> [CONSIGNES]:
• A. Recopiez le texte sur l'interdiction de périmètre depuis "La représentante du" jusqu'à "la mesure querellée." inclus, en remplaçant "sauf-conduit" par "laissez-passer".
• B. Poursuivez le texte sur la mesure d'interdiction de périmètre au-delà de sa dernière phrase.
======== TEXTE CITÉ
Son conseil a versé à la procédure l'opposition formée à l'ordonnance pénale. Elle a conclu à l'annulation de la mesure d'interdiction de périmètre, laquelle était infondée et disproportionnée, sa cliente disposant de moyens financiers suffisants pour le séjour en cours et envisagé en Suisse, s'agissant d'une ressortissante de l’Union européenne. À titre subsidiaire, elle a conclu au prononcé d'un avertissement, cette mesure apparaissant plus adéquate et proportionnée au vu des circonstances.
La représentante du commissaire de police a confirmé que si l’opposante devait trouver un emploi autorisé, il serait disposé à lui délivrer un sauf-conduit afin qu'elle puisse se rendre à son travail. Il faudrait toutefois qu’il ait une preuve écrite de cette activité. Elle a conclu à la confirmation de la mesure.
g. Par jugement du 25 novembre 2024, le TAPI a confirmé la mesure querellée.
L’opposante n’indiquait pas avoir de nécessité de se rendre à Genève où elle n’avait ni attaches, ni lieu de vie, ni moyens de subsistance. La somme de CHF 1'500.- trouvée sur elle n’était pas suffisante pour le séjour d’un groupe de trois personnes auxquelles elle appartiendrait, étant relevé que cette somme devait servir à payer leurs contraventions. L’intéressée disposait d’un domicile en Roumanie où vivaient son enfant et ses parents. Elle y séjournait manifestement il y a quelques semaines et entendait y retourner pour les fêtes de Noël. Elle ne fournissait aucun élément de preuve démontrant qu’elle cherchait un emploi en Suisse. L'intérêt public à ne pas devoir tolérer la présence de A______ sur le territoire, l'emportait sur l'intérêt de cette dernière à pouvoir y séjourner. Enfin, si elle venait à trouver du travail à Genève, la délivrance d'un sauf-conduit pourrait être envisagée afin qu'elle puisse s'y rendre.
La durée de la mesure était conforme à la jurisprudence et apparaissait proportionnée au regard des circonstances et des intérêts en présence.
================
======== ENTRÉES
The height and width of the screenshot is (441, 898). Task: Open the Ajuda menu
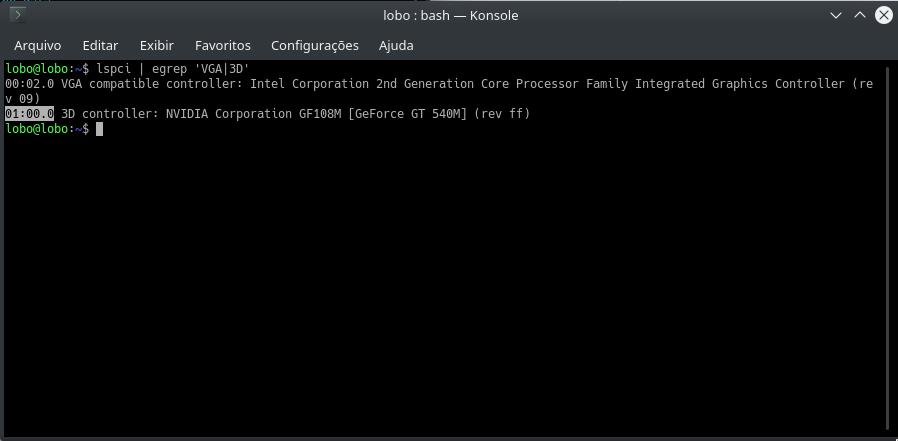(x=396, y=45)
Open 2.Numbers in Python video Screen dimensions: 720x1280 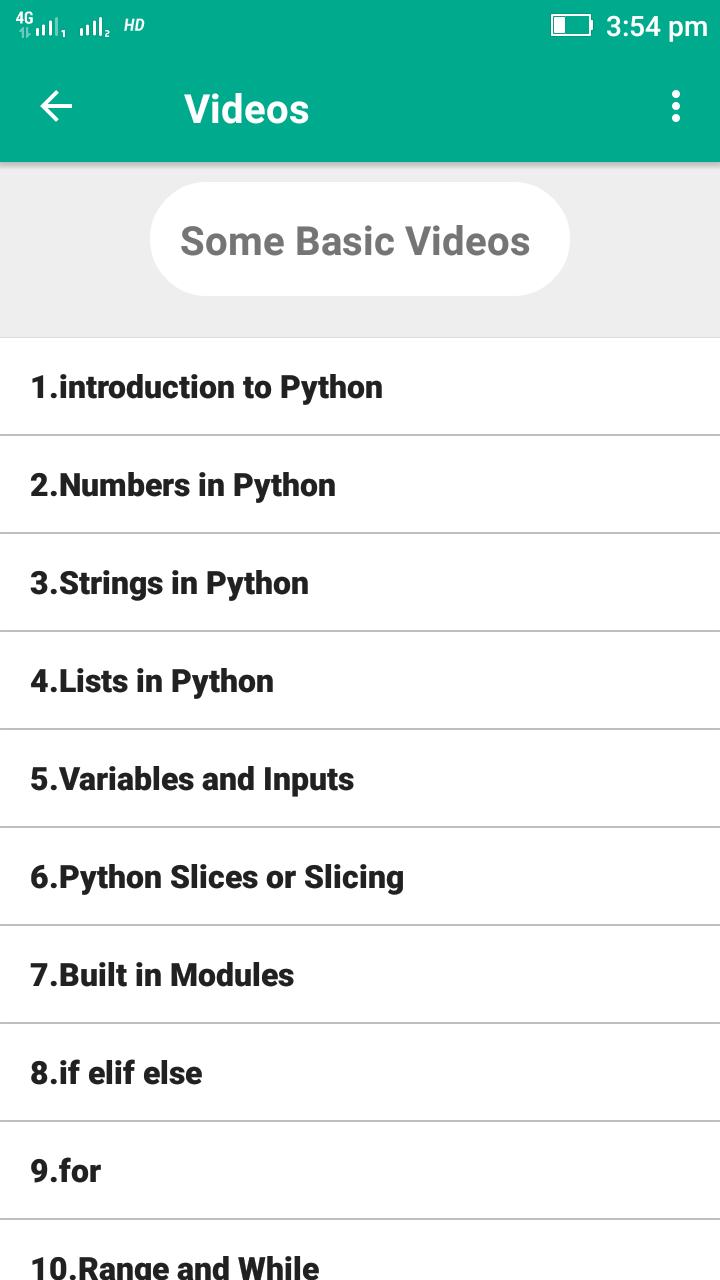[360, 485]
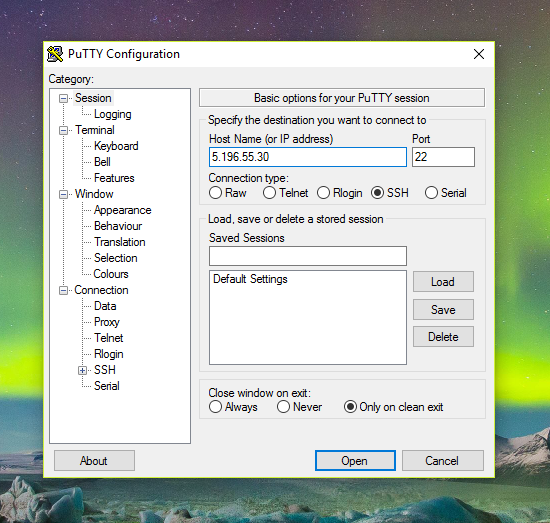Save the current session

click(x=443, y=310)
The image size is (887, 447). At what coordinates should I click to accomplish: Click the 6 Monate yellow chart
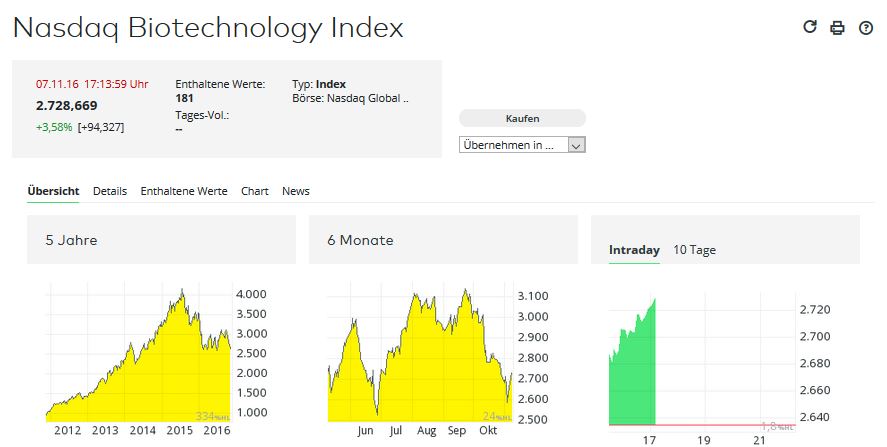point(420,370)
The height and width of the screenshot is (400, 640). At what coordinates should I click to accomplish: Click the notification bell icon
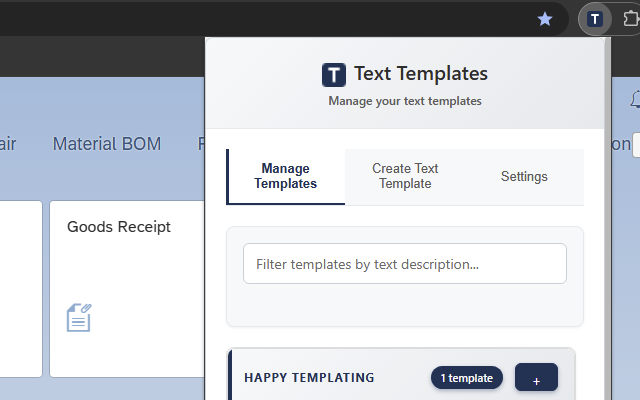click(636, 100)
================
> [RÉPONSES ATTENDUES]:
• A.
La représentante du commissaire de police a confirmé que si l’opposante devait trouver un emploi autorisé, il serait disposé à lui délivrer un laissez-passer afin qu'elle puisse se rendre à son travail. Il faudrait toutefois qu’il ait une preuve écrite de cette activité. Elle a conclu à la confirmation de la mesure.
g. Par jugement du 25 novembre 2024, le TAPI a confirmé la mesure querellée.

• B.
B. a. Par acte déposé le 16 décembre 2024 au greffe universel du Pouvoir judiciaire, A______ a recouru contre ce jugement, dont elle a demandé l’annulation, concluant à la levée de l’interdiction de pénétrer dans le territoire et, subsidiairement, au prononcé d’un avertissement.
C______ l’avait attirée chez lui en lui promettant du travail et en ayant eu des relations sexuelles avec elle qu’elle ne souhaitait pas. Le jugement violait l’art. 5 de l’Annexe I de l’accord du 21 juin 1999 entre la Confédération suisse d'une part, et la Communauté européenne et ses États membres, d'autre part, sur la libre circulation des personnes (ALCP - RS 0.142.112.681). L’art. 74 LEI ne pouvait la priver des droits que lui conférait l’ALCP. Le jugement n’examinait pas si elle constituait une menace d’une certaine gravité pour l’ordre et la sécurité publics justifiant la restriction qui lui avait été imposée.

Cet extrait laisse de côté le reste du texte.